▸ **Written request**
Edit the listing from its start through the line that contains "Select the No", replacing "Discounts" with "Shipping" and leaving every other part of those lines unchanged.

▸ **Target pointing data**

--- begin ---

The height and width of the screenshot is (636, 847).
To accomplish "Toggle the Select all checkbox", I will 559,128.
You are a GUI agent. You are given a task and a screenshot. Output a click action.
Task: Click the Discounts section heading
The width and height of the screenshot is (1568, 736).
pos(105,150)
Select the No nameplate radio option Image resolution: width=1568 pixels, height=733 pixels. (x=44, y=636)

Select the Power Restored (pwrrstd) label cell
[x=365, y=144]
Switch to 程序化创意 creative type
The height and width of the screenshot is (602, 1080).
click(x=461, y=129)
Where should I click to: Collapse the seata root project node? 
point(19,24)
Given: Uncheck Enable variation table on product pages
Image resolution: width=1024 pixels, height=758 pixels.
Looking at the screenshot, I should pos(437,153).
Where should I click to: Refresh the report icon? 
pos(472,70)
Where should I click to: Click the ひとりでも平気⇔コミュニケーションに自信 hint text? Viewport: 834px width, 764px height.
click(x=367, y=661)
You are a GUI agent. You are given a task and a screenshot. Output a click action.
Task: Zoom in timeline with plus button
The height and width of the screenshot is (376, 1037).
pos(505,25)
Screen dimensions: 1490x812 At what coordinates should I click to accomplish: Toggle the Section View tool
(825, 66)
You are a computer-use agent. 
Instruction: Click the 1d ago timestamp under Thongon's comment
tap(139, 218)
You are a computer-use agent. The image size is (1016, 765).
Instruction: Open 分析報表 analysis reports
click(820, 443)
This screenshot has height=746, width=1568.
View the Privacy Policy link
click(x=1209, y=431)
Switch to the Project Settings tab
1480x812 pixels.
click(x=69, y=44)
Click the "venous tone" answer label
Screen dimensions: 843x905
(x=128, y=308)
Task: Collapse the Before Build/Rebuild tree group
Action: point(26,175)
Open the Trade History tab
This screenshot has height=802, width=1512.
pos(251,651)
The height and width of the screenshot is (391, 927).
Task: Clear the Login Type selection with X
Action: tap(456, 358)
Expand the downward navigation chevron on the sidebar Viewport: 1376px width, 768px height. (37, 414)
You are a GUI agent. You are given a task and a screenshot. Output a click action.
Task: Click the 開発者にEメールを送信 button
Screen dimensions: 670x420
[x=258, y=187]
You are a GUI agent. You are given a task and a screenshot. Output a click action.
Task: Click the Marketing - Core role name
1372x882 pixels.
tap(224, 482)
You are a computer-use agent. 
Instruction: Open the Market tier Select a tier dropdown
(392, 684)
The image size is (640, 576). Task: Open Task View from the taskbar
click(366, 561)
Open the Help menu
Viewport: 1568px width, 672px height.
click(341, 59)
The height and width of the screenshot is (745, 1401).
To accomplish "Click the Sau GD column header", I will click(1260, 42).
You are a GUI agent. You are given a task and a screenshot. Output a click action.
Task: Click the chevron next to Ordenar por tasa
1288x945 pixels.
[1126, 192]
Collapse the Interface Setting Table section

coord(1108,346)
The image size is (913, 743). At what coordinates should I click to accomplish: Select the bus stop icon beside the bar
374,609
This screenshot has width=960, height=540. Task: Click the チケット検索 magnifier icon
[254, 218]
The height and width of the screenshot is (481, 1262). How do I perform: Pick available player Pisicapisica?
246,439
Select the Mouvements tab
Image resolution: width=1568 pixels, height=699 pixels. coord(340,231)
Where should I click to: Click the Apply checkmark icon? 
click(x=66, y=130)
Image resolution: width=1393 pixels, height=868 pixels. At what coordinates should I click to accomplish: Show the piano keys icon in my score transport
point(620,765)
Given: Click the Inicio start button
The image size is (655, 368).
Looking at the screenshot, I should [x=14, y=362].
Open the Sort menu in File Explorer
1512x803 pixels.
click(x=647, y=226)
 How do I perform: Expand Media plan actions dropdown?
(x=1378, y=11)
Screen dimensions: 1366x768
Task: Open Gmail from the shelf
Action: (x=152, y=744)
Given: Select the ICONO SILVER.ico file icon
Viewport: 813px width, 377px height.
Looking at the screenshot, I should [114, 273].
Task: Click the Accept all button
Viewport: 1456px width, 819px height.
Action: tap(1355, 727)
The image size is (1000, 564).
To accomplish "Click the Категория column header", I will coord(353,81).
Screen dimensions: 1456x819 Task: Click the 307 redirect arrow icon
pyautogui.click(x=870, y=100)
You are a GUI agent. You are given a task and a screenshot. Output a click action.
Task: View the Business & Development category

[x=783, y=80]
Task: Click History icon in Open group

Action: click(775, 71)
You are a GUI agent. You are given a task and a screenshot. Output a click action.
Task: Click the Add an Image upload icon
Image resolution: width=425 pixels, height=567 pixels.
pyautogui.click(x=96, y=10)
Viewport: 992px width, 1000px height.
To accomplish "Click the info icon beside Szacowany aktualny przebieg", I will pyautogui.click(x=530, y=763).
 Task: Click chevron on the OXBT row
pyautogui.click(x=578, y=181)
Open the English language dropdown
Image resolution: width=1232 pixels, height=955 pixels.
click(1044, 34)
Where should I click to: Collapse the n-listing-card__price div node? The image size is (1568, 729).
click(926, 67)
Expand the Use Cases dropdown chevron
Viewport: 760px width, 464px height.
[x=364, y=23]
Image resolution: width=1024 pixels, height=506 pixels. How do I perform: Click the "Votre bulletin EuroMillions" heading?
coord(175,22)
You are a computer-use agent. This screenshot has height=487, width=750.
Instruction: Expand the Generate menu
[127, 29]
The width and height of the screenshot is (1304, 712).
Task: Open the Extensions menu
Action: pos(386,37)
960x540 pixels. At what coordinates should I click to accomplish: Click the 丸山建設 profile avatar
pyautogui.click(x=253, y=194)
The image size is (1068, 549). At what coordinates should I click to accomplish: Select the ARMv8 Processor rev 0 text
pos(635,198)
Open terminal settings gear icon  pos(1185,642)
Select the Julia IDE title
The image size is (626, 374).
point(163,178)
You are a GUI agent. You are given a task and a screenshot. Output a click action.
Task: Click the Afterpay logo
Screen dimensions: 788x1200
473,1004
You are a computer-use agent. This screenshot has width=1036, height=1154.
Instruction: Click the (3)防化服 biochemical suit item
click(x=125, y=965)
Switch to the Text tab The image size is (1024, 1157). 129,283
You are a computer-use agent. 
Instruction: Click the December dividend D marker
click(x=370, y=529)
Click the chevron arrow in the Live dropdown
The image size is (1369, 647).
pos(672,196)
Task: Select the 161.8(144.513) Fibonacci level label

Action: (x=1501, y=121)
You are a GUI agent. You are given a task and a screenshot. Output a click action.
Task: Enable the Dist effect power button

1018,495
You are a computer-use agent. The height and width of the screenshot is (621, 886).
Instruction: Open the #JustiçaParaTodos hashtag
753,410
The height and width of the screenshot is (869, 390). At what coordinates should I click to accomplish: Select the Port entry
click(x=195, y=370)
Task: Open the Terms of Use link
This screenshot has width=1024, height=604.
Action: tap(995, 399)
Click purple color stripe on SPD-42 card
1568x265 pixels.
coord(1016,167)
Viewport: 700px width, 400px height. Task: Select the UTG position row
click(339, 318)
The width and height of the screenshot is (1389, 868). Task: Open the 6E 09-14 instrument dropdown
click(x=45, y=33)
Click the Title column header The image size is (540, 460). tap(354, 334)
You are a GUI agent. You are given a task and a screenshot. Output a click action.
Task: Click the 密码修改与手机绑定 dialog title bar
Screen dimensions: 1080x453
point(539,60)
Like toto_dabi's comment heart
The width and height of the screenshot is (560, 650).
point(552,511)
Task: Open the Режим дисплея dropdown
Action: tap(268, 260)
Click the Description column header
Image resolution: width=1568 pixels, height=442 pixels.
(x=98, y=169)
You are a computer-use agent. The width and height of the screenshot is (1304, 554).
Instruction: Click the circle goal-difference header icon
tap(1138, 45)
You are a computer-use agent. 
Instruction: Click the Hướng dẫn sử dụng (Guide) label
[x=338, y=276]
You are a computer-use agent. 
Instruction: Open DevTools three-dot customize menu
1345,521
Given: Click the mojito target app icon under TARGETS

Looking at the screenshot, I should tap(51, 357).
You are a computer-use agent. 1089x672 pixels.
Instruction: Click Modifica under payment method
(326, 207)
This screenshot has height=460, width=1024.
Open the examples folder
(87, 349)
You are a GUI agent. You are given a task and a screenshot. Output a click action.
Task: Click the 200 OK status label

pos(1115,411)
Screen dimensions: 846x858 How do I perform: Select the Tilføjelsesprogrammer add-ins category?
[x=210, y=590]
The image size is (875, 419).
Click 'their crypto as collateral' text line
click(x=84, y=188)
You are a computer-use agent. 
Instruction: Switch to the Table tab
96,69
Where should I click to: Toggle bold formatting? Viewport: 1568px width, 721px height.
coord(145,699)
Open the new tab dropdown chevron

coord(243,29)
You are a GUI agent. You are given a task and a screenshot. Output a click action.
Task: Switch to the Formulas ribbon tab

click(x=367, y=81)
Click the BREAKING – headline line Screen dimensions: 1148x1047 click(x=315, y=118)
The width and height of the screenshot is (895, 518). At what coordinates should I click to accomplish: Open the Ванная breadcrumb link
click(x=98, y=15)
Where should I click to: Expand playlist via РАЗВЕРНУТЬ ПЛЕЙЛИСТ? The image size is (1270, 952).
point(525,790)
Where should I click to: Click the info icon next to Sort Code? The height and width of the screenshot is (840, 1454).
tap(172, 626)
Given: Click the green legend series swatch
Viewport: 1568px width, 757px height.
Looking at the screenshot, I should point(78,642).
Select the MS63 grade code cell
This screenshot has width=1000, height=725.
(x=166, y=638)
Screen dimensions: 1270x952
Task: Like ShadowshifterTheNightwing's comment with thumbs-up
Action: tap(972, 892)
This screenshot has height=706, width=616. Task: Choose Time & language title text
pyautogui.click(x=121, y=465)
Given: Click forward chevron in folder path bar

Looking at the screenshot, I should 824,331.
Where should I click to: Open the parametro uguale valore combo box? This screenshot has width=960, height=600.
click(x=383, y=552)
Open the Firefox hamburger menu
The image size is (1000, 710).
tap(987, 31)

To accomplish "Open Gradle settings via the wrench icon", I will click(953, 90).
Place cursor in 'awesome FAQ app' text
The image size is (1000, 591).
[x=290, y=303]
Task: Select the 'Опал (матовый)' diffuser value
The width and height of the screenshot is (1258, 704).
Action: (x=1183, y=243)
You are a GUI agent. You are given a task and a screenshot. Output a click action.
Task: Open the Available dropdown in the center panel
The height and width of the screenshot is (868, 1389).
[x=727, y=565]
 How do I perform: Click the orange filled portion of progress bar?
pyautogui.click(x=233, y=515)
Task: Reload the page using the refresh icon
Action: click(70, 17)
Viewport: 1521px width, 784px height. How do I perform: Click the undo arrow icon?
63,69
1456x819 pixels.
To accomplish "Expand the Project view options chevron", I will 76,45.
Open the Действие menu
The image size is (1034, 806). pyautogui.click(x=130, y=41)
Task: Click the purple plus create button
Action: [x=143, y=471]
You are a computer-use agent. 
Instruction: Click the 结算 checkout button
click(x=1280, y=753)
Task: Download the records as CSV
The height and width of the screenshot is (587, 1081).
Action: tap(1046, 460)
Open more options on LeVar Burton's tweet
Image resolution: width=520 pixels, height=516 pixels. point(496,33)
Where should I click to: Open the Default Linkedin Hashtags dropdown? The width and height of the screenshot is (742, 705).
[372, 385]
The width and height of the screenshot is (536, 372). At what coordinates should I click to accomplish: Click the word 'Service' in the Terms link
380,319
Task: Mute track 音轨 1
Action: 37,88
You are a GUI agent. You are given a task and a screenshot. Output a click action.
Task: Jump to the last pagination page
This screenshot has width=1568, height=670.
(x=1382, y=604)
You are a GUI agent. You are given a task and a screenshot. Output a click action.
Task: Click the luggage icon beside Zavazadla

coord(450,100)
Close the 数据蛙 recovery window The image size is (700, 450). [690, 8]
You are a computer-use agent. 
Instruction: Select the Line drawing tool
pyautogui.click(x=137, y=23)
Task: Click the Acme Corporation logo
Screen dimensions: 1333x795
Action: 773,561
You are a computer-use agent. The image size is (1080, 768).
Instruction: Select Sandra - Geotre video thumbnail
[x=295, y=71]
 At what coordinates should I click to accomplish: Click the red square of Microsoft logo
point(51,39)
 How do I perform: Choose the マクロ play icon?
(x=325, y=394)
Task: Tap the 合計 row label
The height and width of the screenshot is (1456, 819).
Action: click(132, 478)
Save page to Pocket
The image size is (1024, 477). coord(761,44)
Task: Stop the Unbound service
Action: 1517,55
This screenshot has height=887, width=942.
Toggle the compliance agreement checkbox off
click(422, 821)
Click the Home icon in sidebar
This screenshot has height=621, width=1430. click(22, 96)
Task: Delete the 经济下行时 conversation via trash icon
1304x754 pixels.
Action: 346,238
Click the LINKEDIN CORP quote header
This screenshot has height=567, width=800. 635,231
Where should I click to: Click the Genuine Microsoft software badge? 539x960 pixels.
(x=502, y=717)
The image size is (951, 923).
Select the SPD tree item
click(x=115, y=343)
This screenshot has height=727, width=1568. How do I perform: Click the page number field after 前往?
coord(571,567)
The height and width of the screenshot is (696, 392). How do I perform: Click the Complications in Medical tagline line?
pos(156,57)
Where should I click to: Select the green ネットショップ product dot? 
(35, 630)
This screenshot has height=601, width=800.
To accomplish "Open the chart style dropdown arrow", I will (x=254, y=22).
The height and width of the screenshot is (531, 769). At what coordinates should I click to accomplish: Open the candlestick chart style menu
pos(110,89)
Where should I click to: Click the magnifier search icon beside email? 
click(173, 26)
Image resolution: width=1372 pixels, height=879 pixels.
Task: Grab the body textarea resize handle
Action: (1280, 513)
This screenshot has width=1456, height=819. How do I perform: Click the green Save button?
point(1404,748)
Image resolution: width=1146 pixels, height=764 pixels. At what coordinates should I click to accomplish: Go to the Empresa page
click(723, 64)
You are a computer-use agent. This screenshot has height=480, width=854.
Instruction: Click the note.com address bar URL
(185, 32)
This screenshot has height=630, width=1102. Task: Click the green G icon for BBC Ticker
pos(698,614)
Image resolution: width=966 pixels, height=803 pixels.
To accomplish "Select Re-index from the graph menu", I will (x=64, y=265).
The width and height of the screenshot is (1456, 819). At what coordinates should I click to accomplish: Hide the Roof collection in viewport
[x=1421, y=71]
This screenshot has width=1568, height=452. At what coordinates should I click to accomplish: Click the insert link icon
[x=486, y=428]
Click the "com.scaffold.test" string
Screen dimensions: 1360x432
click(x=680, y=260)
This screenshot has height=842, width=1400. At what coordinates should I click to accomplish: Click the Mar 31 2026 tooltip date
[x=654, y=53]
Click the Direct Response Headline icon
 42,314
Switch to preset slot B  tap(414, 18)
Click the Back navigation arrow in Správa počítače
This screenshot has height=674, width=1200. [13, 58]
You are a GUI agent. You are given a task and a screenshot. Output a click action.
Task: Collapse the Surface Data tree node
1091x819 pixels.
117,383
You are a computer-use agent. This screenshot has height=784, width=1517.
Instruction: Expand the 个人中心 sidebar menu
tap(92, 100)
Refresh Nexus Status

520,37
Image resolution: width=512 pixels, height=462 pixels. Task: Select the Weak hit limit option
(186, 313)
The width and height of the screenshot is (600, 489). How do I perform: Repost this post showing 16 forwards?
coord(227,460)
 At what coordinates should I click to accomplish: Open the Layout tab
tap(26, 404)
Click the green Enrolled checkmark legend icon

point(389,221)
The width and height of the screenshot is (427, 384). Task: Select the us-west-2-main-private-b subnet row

--- end ---

▸ **Finished task**
The height and width of the screenshot is (636, 847).
To accomplish "Toggle the Select all checkbox", I will 559,128.
You are a GUI agent. You are given a task and a screenshot. Output a click action.
Task: Click the Shipping section heading
The width and height of the screenshot is (1568, 736).
pos(105,150)
Select the No nameplate radio option Image resolution: width=1568 pixels, height=733 pixels. (x=44, y=636)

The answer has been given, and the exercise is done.